Your goal: Scan the listing and copy each line where the word "help" is present.

Information given:
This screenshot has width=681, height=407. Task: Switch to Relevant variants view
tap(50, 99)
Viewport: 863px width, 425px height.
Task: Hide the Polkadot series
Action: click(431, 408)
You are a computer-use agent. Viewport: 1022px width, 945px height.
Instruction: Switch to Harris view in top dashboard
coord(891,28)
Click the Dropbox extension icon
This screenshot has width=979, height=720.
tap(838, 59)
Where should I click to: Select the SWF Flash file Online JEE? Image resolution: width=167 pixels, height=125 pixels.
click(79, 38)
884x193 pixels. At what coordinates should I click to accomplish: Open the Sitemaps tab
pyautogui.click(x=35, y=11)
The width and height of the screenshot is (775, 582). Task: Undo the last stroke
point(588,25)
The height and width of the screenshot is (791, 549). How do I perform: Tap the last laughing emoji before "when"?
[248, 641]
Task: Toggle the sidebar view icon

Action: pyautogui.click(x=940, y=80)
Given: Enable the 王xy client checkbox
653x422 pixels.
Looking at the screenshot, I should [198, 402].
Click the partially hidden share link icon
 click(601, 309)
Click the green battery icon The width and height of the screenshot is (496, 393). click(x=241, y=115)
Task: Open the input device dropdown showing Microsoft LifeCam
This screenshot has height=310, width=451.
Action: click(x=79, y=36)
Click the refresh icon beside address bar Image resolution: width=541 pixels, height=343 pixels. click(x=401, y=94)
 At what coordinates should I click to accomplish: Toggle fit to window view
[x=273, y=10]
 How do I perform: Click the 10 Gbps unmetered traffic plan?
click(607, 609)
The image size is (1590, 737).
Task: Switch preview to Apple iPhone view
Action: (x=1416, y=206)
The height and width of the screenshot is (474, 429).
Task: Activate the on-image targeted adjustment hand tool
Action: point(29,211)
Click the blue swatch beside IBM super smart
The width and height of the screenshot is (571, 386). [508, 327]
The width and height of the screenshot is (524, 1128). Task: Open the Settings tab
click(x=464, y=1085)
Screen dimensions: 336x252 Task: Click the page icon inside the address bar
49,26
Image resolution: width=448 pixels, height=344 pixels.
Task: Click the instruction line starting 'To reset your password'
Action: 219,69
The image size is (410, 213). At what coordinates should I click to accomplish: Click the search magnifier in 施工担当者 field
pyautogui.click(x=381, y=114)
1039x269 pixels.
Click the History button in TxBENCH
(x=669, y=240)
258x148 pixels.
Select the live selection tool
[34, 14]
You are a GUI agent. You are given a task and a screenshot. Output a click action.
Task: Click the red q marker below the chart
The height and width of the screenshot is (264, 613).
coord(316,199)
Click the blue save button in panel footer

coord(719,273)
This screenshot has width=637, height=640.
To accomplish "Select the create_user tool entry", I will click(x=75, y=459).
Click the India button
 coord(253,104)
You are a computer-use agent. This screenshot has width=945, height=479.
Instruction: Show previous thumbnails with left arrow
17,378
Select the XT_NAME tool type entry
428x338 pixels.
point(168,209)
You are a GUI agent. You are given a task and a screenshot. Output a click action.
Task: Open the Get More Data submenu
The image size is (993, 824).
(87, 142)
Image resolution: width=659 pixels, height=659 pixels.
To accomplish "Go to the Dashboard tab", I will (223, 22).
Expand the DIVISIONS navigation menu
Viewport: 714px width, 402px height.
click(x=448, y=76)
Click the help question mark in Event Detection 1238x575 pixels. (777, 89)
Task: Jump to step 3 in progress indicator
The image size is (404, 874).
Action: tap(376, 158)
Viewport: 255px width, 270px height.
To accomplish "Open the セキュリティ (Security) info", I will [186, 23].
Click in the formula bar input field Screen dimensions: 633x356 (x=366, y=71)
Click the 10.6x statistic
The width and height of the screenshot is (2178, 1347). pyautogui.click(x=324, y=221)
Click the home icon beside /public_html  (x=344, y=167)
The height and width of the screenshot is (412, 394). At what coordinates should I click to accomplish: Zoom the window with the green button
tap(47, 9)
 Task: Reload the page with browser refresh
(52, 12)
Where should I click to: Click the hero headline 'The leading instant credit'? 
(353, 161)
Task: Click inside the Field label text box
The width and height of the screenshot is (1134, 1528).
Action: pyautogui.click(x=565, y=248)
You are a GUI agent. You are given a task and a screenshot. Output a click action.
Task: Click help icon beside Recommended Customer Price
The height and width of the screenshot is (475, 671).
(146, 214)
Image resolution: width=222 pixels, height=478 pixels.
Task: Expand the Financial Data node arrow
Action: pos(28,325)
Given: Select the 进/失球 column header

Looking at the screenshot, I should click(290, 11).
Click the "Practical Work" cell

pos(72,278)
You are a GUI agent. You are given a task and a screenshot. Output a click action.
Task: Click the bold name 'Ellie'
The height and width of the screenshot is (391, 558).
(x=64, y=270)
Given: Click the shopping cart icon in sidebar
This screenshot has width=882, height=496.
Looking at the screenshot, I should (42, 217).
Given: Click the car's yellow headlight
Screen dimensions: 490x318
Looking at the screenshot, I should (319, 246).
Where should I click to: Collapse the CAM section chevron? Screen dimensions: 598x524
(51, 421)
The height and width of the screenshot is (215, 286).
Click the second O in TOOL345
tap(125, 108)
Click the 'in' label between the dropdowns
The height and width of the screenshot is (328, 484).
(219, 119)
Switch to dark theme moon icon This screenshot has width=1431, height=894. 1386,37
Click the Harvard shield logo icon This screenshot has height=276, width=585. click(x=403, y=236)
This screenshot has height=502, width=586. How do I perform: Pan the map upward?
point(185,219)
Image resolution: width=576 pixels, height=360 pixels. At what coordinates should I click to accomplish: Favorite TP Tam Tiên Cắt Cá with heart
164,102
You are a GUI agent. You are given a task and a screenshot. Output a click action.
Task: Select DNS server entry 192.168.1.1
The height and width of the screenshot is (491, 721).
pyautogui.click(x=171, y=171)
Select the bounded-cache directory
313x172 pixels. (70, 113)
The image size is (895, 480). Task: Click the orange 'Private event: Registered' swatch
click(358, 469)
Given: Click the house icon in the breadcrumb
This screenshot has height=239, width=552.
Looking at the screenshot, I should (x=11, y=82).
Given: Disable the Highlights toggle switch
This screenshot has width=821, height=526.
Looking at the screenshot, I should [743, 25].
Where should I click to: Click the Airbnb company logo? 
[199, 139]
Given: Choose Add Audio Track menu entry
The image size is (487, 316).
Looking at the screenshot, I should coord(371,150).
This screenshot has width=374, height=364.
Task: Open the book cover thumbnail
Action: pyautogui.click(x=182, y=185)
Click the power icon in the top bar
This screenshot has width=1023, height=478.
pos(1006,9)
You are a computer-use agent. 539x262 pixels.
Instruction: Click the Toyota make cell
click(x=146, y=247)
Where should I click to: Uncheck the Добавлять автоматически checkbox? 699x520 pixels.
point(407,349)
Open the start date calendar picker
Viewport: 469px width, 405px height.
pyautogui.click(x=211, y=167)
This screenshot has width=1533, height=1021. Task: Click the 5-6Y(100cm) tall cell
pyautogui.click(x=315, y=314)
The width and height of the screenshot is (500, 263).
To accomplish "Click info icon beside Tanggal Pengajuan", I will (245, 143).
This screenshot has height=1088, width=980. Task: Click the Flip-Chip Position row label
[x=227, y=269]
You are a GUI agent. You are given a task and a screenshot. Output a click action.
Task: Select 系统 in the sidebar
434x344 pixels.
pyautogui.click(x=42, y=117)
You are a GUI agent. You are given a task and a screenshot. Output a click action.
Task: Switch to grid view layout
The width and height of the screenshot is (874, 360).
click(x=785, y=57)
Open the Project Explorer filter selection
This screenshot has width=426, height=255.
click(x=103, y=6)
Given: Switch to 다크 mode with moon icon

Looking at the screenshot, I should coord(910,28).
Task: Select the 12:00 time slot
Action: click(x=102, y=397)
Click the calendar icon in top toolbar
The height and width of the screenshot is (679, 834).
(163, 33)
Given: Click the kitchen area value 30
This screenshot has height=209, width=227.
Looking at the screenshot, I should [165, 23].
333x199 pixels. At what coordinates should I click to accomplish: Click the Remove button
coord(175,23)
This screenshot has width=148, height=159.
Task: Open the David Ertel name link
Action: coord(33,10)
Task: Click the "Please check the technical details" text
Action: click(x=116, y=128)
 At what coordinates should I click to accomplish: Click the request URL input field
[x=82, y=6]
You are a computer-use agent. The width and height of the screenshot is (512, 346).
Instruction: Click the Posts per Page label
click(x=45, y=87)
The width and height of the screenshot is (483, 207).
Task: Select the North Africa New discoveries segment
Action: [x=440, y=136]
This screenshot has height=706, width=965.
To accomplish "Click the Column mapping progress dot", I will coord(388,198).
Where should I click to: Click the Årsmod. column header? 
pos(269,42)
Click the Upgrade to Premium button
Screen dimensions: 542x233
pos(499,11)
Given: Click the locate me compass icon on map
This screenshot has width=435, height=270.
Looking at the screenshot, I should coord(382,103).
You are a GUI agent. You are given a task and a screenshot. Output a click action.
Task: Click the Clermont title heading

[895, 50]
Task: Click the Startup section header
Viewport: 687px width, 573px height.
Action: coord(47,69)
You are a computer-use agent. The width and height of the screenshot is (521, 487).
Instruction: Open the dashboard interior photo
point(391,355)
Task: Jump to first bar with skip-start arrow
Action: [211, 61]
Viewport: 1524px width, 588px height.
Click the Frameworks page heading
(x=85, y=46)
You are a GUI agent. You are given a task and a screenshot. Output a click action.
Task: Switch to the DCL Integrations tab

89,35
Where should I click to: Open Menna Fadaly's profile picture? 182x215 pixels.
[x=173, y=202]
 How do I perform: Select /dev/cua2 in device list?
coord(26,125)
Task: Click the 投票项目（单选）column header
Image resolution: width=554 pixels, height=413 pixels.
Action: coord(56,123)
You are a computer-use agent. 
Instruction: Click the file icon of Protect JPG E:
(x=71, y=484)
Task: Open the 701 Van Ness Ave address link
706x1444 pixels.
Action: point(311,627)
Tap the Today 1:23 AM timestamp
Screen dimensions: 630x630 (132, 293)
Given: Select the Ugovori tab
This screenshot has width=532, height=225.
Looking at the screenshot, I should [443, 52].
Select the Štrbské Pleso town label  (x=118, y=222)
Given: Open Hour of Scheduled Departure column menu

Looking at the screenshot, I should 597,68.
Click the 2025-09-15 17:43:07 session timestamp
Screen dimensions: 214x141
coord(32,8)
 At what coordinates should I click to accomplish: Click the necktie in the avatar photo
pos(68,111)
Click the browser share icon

Response:
Click the help question mark in Event Detection 1238x575 pixels. (777, 89)
Task: Click help icon beside Recommended Customer Price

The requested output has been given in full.